沒有控制好的秀澤已經跳躍到錦兒牀邊,急急的說道:“錦姐姐,別說是想喝茶水了,就是喝血也沒問題!”秀澤說着,猛地伸出手臂,扯開袖子,露出那柔滑白皙的玉臂。
天啊……對不起,我錯了。這招我以後再也不用了,我怕會有人精神錯亂的。“謝謝,本小姐還沒有吸人血的‘好習慣’。”我尷尬的說道,推開了澤兒的手臂。
“我的殿下,現在可以言歸正傳了吧。”此刻的皓月已有“衆人皆醉我獨醒”的氣勢了。
“是,我說……”就知道這關是不好過的了。接下來我只好把事情的來龍去脈一五一十的交代清楚了。當然了,其中忽略了一些少兒不宜的小細節,說出來的話那是純粹找死的。
“嗯……這樣說來,赤也是神秘組織中的重要一員了……”皓月拖着下巴認真思考着。現在當務之急就是找出他們的蹤跡了……
“語兒,我已給翎兒解毒了,就不知他現在恢復的如何了?”我問道。
“在你昏睡的兩天兩夜中,江公子的身體已經好多了。師父現在爲他調養,你就放心吧。”語兒回道。
我環顧着四周尋找着,“影影和夜呢?我找他們還有急事呢。”
看出錦兒的焦慮,曉峰立刻說道:“小秦,如果你是擔心‘人間地域’那件事的話,你就不要着急了,影哥哥和夜已經去處理了。”
“不愧是我的夫君們,真的好懂我的心思。”我喜上眉梢的說道,“對了,小韻、小蝶和小婷呢?不會是偷懶去了吧?”
“她們三個正在照顧江公子的兩個侍從呢。”初夢笑道。
“這事到稀奇了,小韻先不說,小婷和小蝶不是不喜歡男子……”我的話還沒說完,就被皓月突然遞上的紙筆攪亂了視線。“小月月,你這是?”
“小色女,請問你現在已經有幾位‘名副其實’的夫君了呢?”皓月的笑容燦爛無比,聲音卻是冰寒刺骨。
哎……這話也只有小月月能毫無顧忌的問出來。我掰着手指,不好意思的說出,“那個……十…….十位啦…….”
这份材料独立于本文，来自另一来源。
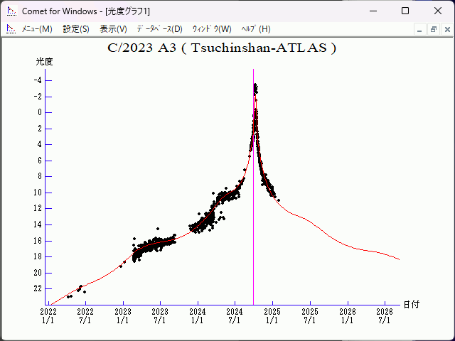
Task: Open the 設定(S) settings menu
Action: coord(76,29)
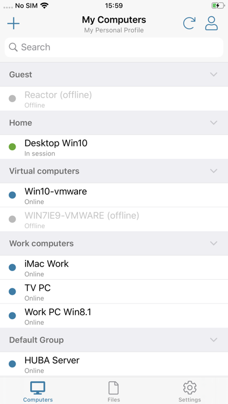Open the HUBA Server entry
The width and height of the screenshot is (228, 404).
pyautogui.click(x=114, y=364)
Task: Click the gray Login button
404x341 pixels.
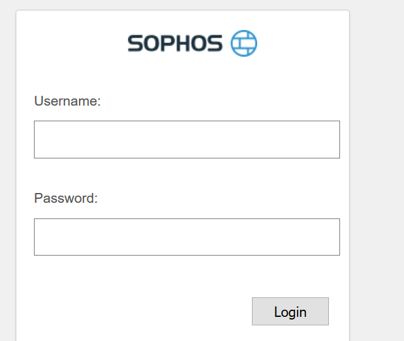Action: 290,311
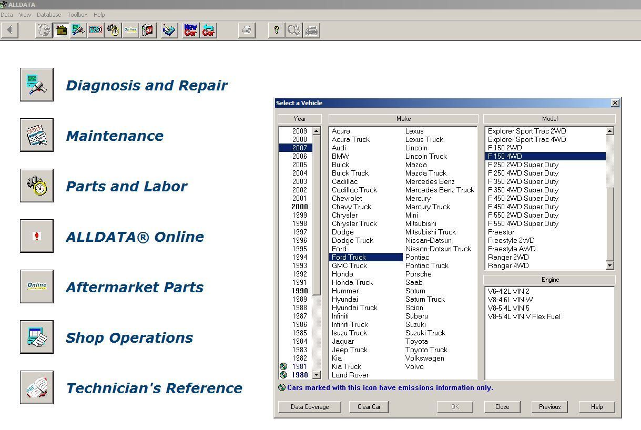Choose Toyota Truck in Make list
Screen dimensions: 641x430
[426, 350]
皓月不疾不徐的說道:“噢,真是一個吉利的數字呢。小色女你說,這是夠了呢,還是……”
“夠……夠了!”看着小月月我竟背脊發寒,困難的嚥了一口口水。
“那好,寫吧。”皓月把筆塞到錦兒手中。
“寫什麼啊?”我疑惑地問道。
“保證書呀,你要保證以後不再沾花惹草,出入煙花柳巷之地,更重要的是不能再納夫君了啊。”皓月柔聲細語的解釋道。
報應!這是我的報應啊!我真不知如何下筆了,“那個……”
“你不願意啊?”皓月看出錦兒的猶豫。
“不,不是,我這就寫。”我急急的辯解。衆夫君在身旁,已是騎虎難下的局面了。我自願的在紙上寫下:本宮在此保證,從今以後只愛身邊的十位美美夫君,絕不會辜負夫君們的一片深情。“沾花惹草”這種罪惡行徑不會在我身上出現,“煙花柳巷”更是與我訣別,無論事態如何變化,都絕不再多納一位夫君。鳳祥國太女上官錦兒親筆。
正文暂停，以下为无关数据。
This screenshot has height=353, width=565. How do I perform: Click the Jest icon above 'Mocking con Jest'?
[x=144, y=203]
“月哥哥,能不能再加一筆呢?讓錦姐姐不得多看除夫君以外的其他男子一眼。”秀澤補充道。
小屁孩,你就連我剩下的唯一福利都要奪去嗎?哎呀,看錯人了,他的心眼可真多!我在心中哀號。我爲了轉移試聽,便急急的問道:“‘碧雲樓’的‘怡紅院’應該不屬‘煙花柳巷’之列吧?”
“對了,這……我倒忘了。”皓月握住雙手說道,“勞煩你把小澤和你所說的都加上好了。”
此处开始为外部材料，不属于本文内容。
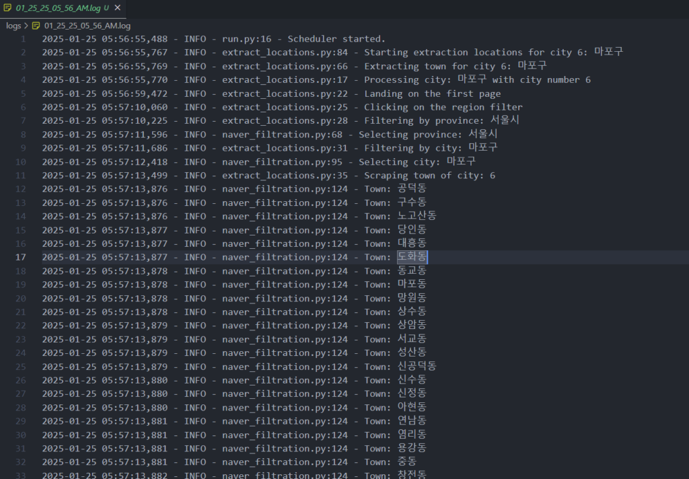
Task: Click "Clicking on the region filter" text
Action: pyautogui.click(x=443, y=107)
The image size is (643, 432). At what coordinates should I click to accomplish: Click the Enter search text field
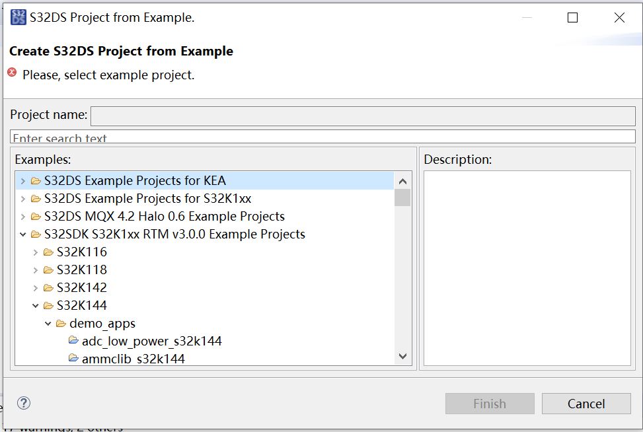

“什麼?!”我簡直不敢相信自己的耳朵。什麼是“自掘墳墓”?呵呵,我這就是。見過哪位女尊國的太女寫過此等保證書?哈哈,不要看向別處,瞪着我看就行。我都可以想象出此事泄露後,本人當之無愧的成爲衆人茶餘飯後的談資,不對…….應該說是“美談”的……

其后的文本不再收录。